Moran had, in fact, participated in an action five years ago in Ireland where protesters had entered Shannon Airport in Ireland and damaged a U.S. Navy jet. (www.warontrial.net.) Moran and four others were charged with causing criminal damage to the aircraft, but they were acquitted of the charge.
One officer Moran describes as “gung-ho” found out the details about his initial arrest and said, “Nice one, Shannon Airport.” But he didn’t believe Moran about the acquittal.
“We have no proof of that,” he told Moran.
“He then said, ‘Give me your phone,’ after I asked to call my brother in Virginia and tell him I was going to miss my connecting flight.”
Moran said he wanted to speak to a superior officer first, and Bock said, “I’m as senior as you’re going to speak to,” and, “You either give me that phone or I’m going to take it from you.”
Moran said that Officer Bock got belligerent: "You're going nowhere. There is no way that you are getting into this country. Deportation is the least of your problems.”

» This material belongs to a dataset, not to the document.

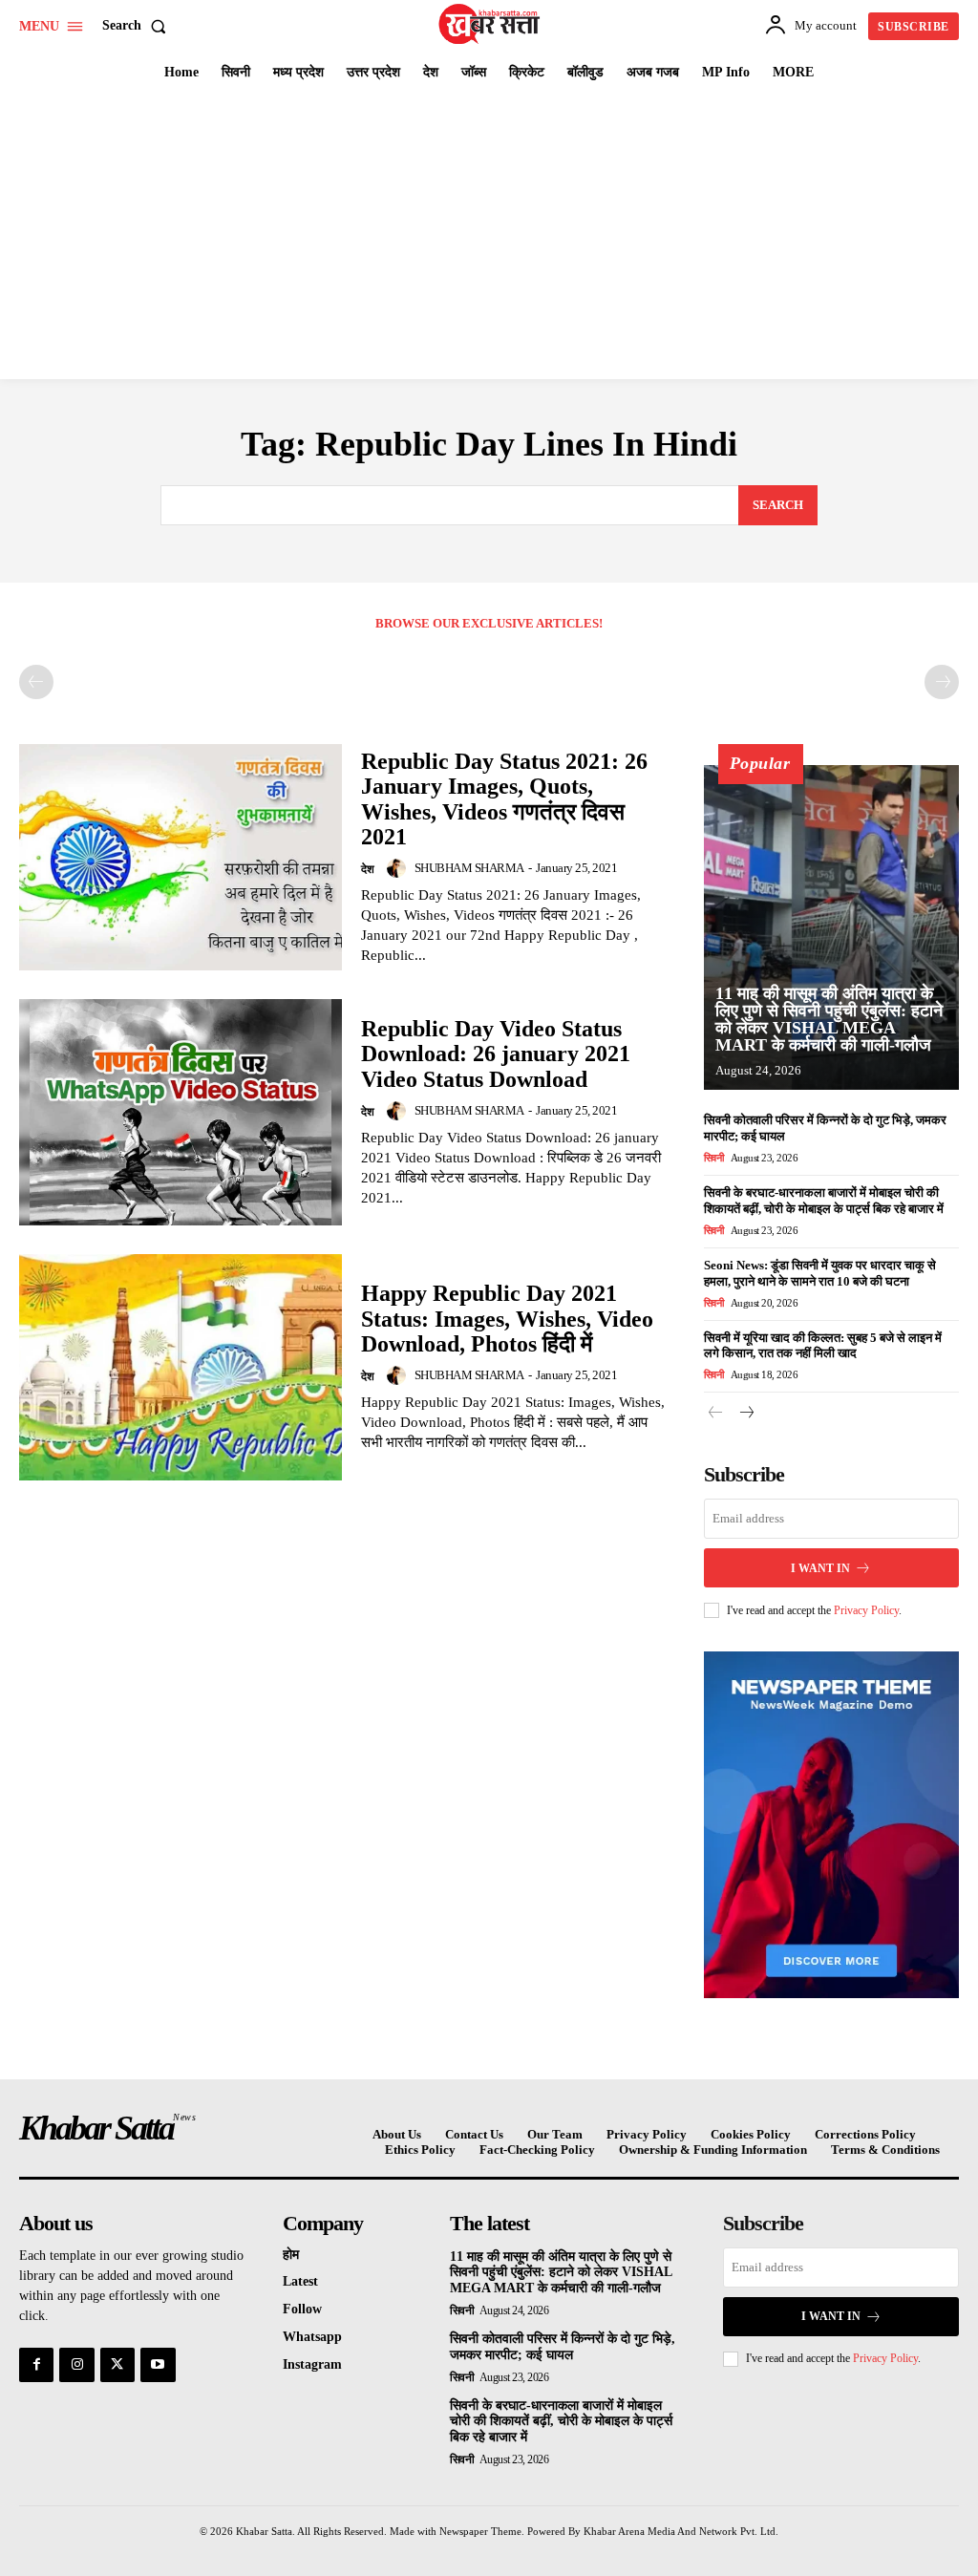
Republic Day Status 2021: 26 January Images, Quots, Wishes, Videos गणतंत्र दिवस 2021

At that point, Moran said he “decided there was no point in pushing his buttons too far.”
After a five hour wait, he got his phone back and was put on a one-way flight to Warsaw, Poland, where he is currently teaching and where he is involved in protests against the placement of U.S. missile defense systems.
The Transportation Security Administration and Homeland Security did not return phone calls for comment.

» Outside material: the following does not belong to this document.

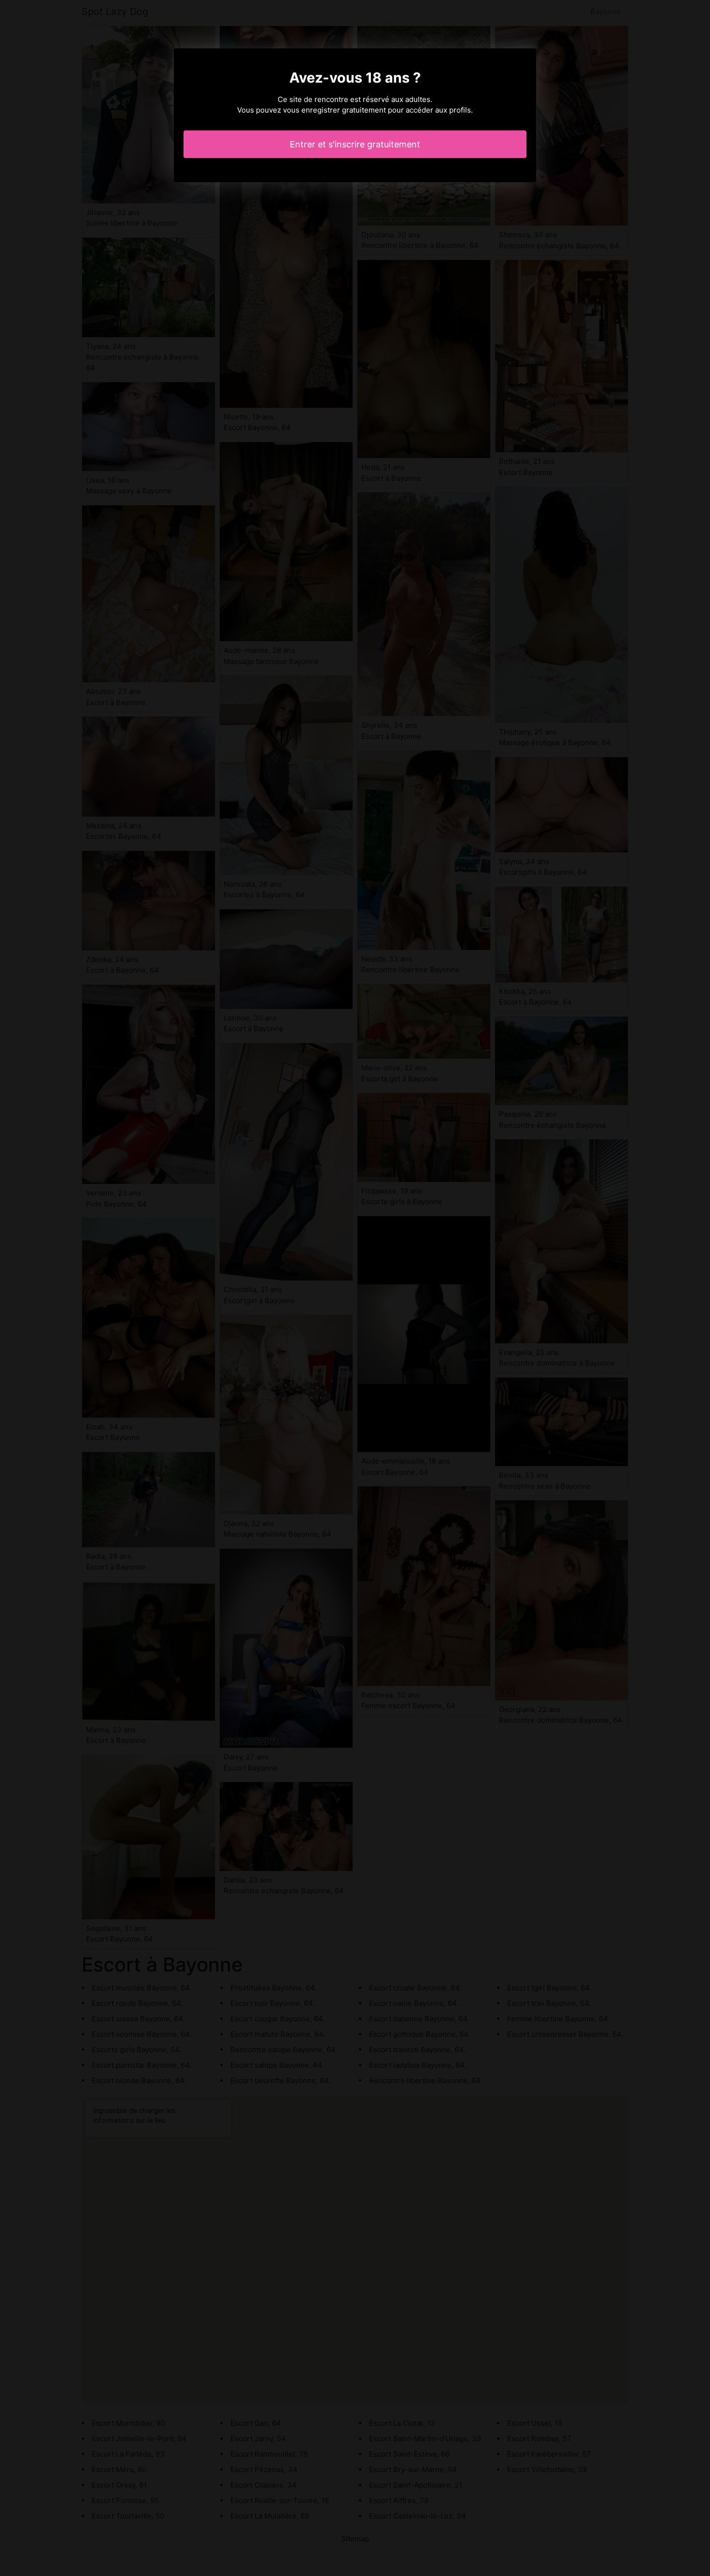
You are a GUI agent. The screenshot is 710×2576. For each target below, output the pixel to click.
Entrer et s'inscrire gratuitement (355, 144)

The Global Network Against Weapons in Space is outraged that Moran was not allowed to come to the conference it was holding.
“Damien is an incredible activist, and we were very eager to hear the story about what’s going on in Poland right now,” said Mary Beth Sullivan, outreach coordinator for the group. “He would have been speaking right now at this rally at Stratcom,” she added on Friday afternoon from Omaha.
“Why on earth wouldn’t this government of ours allow an Irish citizen to share the reality of what’s going on in Poland is just appalling. What are we afraid of?”
For his part, Moran wrote: “There is no room for dissenters’ perspectives in America.”